#### WHAT YOU ARE ASKED TO DO
In the article on drought and heat in the Four Corners region, how many bad water years has Utah seen for each good one?

#### DOCUMENT
◇ ◇ ◇ ◇

The data released by NOAA’s National Centers for Environmental Information
show the Four Corners region is feeling the brunt of climate change, experiencing a double whammy of drought and heat.
“The weather pattern over the Western U.S. contributes to this because high pressure has been increasing since 1980. That is indicated by a lack of storms and this hot weather in the summer,” said McInerney. “It’s climate change. This has been going on in earnest since 1980. This is nothing new and now it’s hitting home. We waited too long to really get after this and now our window of opportunity to stop this is closing rapidly."
Scientists blame global warming trends on mounting accumulations of carbon dioxide in the atmosphere. A new report by the United Nations’ Intergovernmental Panel on Climate Change
says the environmental impacts are piling up faster than anticipated. If greenhouse-gas emissions continue at the present rate, the Earth will warm by as much as 2.7 degrees Fahrenheit by 2040, leading to even more intense drought in places and coastal cities getting swamped by rising sea levels.
For Utah, it could mean a dangerous reduction in mountain snowpacks and the demise of a world-class ski industry. What was consider a dry season in the past can be considered “normal” now.
“We have seen one good water year for every five bad ones,” said Josh Palmer, spokesman for the Utah Division of Water Resources. “One good year won’t get us out of the problem. From a climate standpoint, it’s more important than ever we conserve.”
Drought is currently taking its biggest toll in Utah’s southeastern corner where the Colorado Plateau is experiencing the driest conditions on record, prompting some counties to declare emergencies and to seek relief for agricultural producers.

◇ ◇ ◇ ◇

#### DATA
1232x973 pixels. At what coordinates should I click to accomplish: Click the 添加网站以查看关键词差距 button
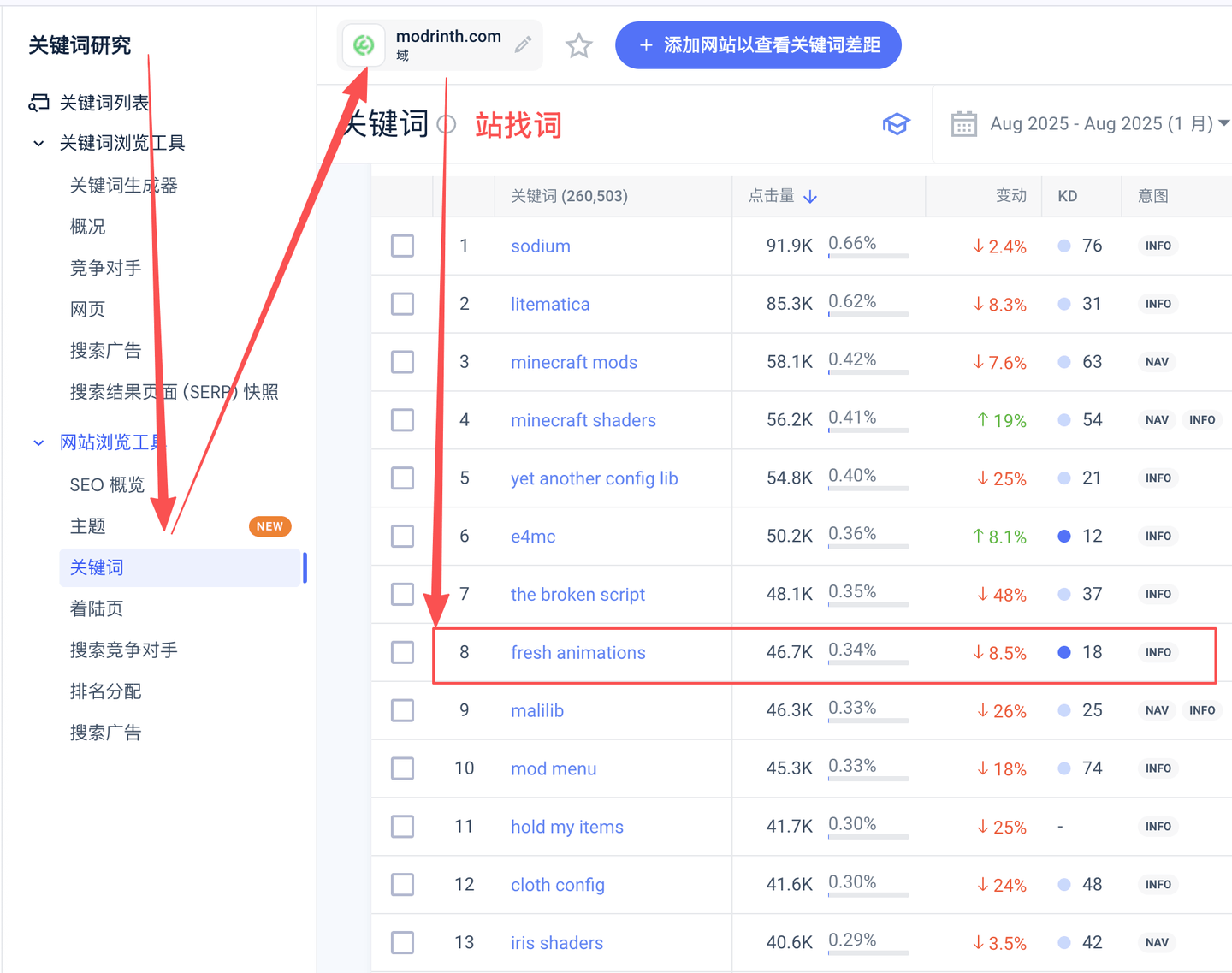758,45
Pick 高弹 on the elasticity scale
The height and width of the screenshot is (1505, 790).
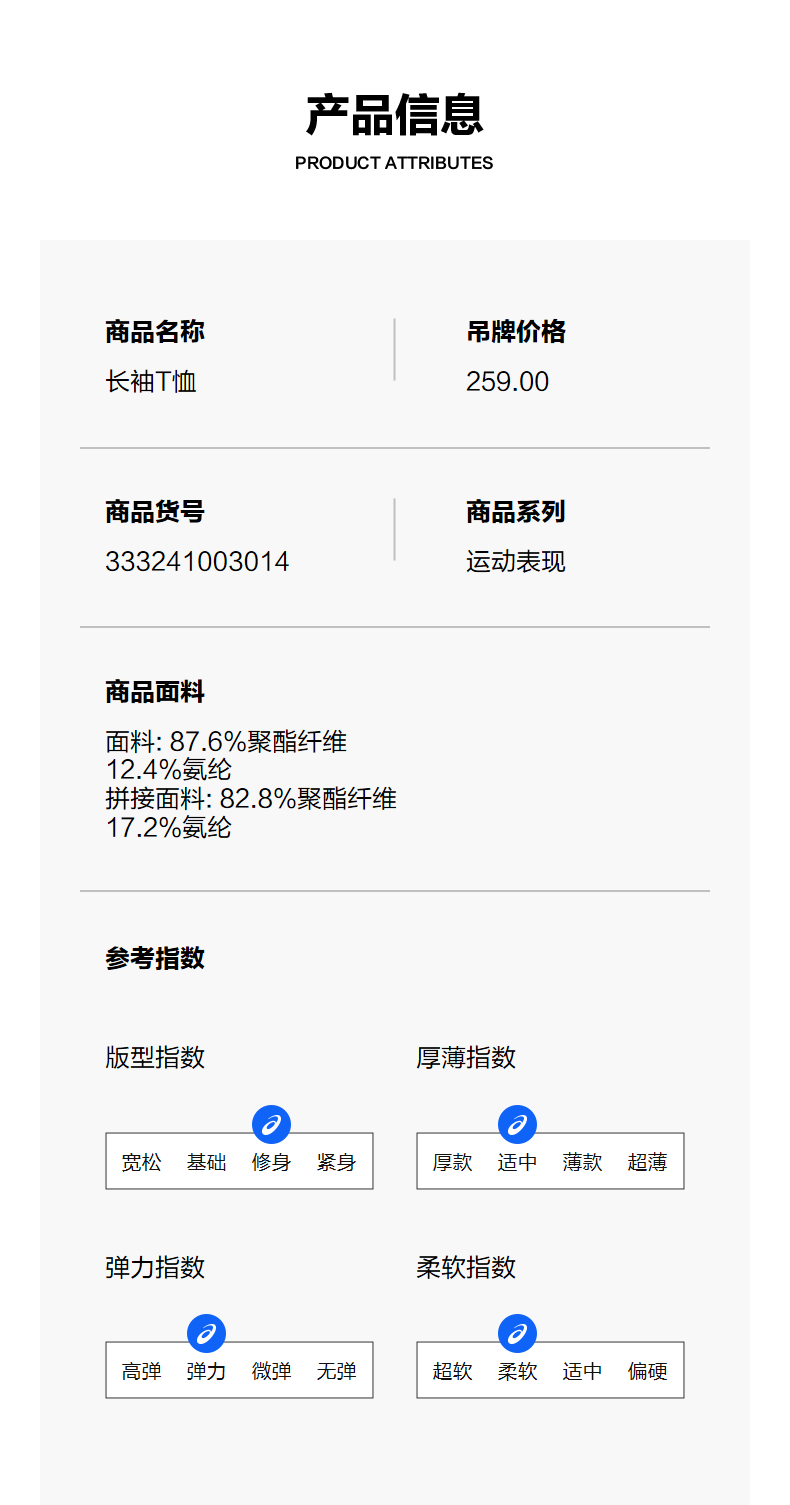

◇ ◇ ◇ ◇

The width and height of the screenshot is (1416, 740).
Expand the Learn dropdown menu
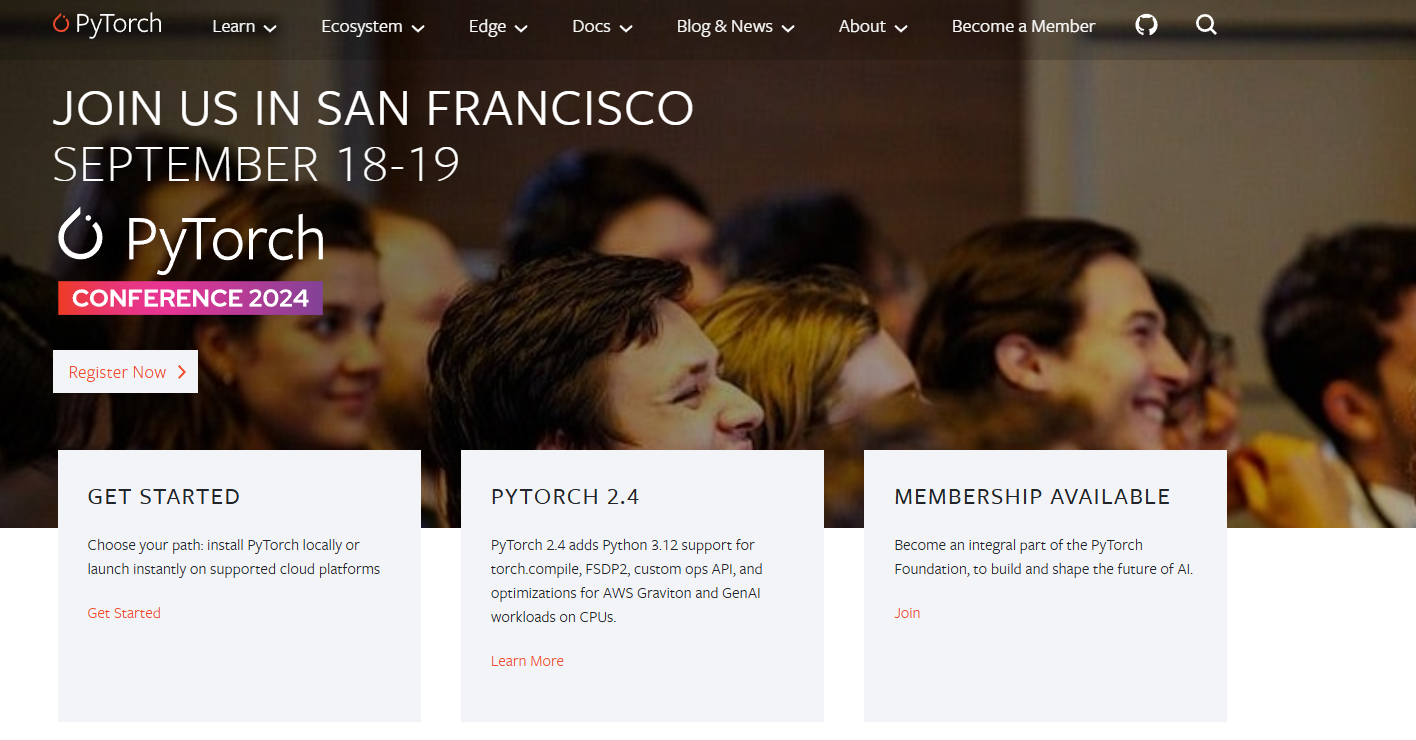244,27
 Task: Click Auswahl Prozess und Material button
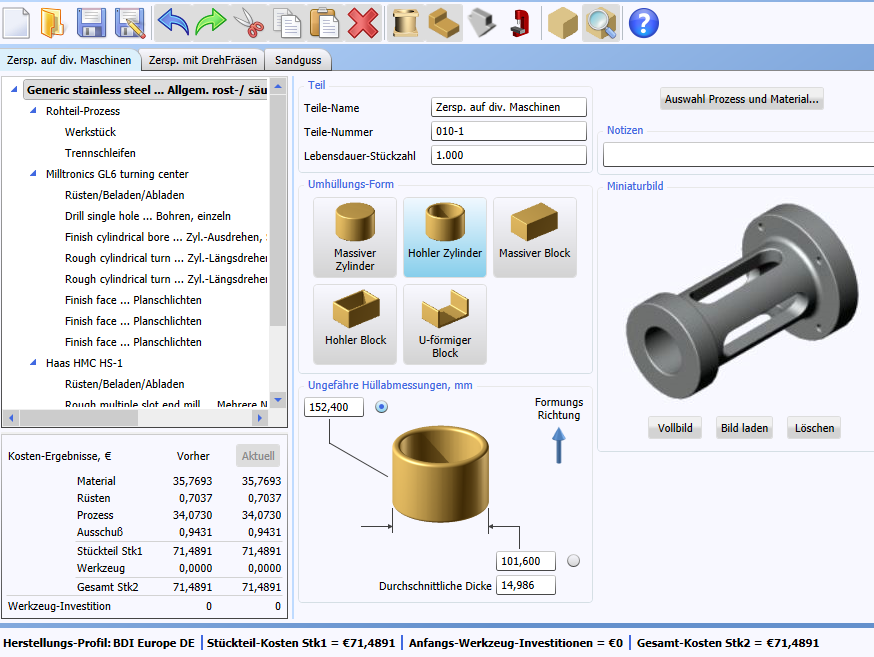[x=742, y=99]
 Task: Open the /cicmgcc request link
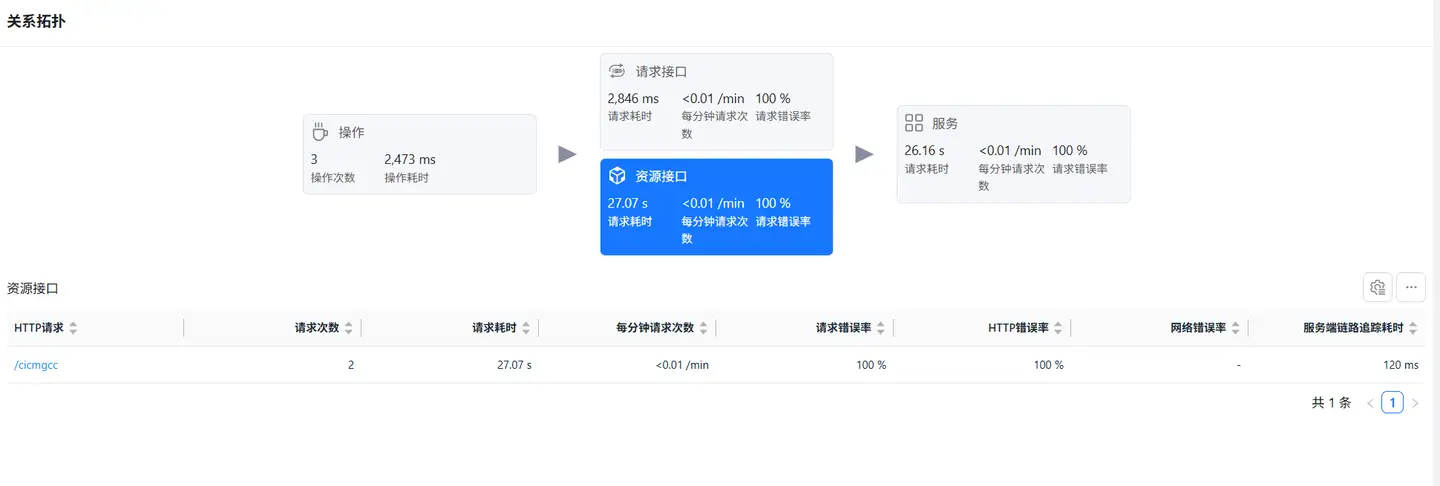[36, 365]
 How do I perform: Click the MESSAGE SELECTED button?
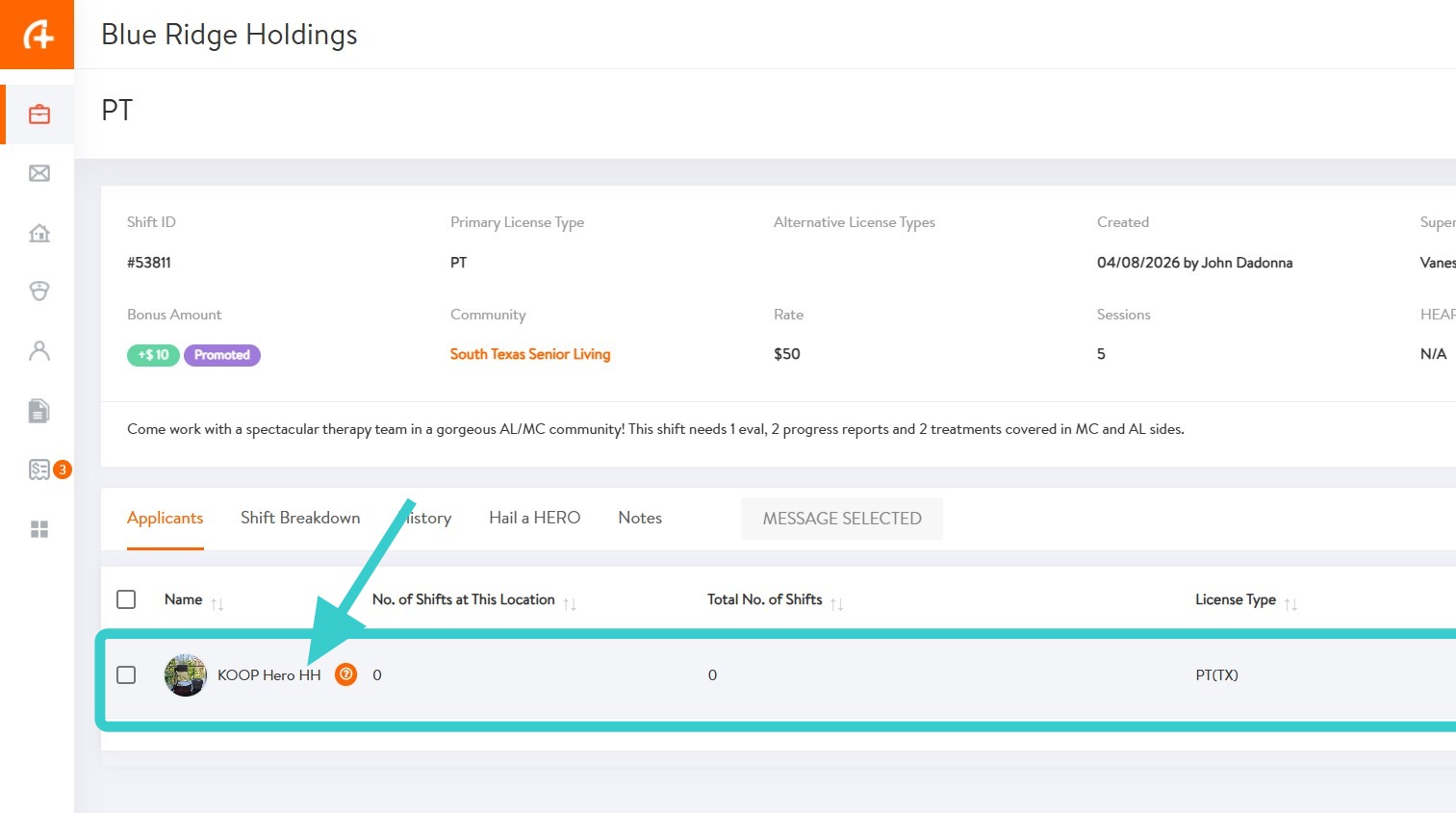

◇ ◇ ◇ ◇

#### EXPECTED ANSWER
Five bad water years for every good one.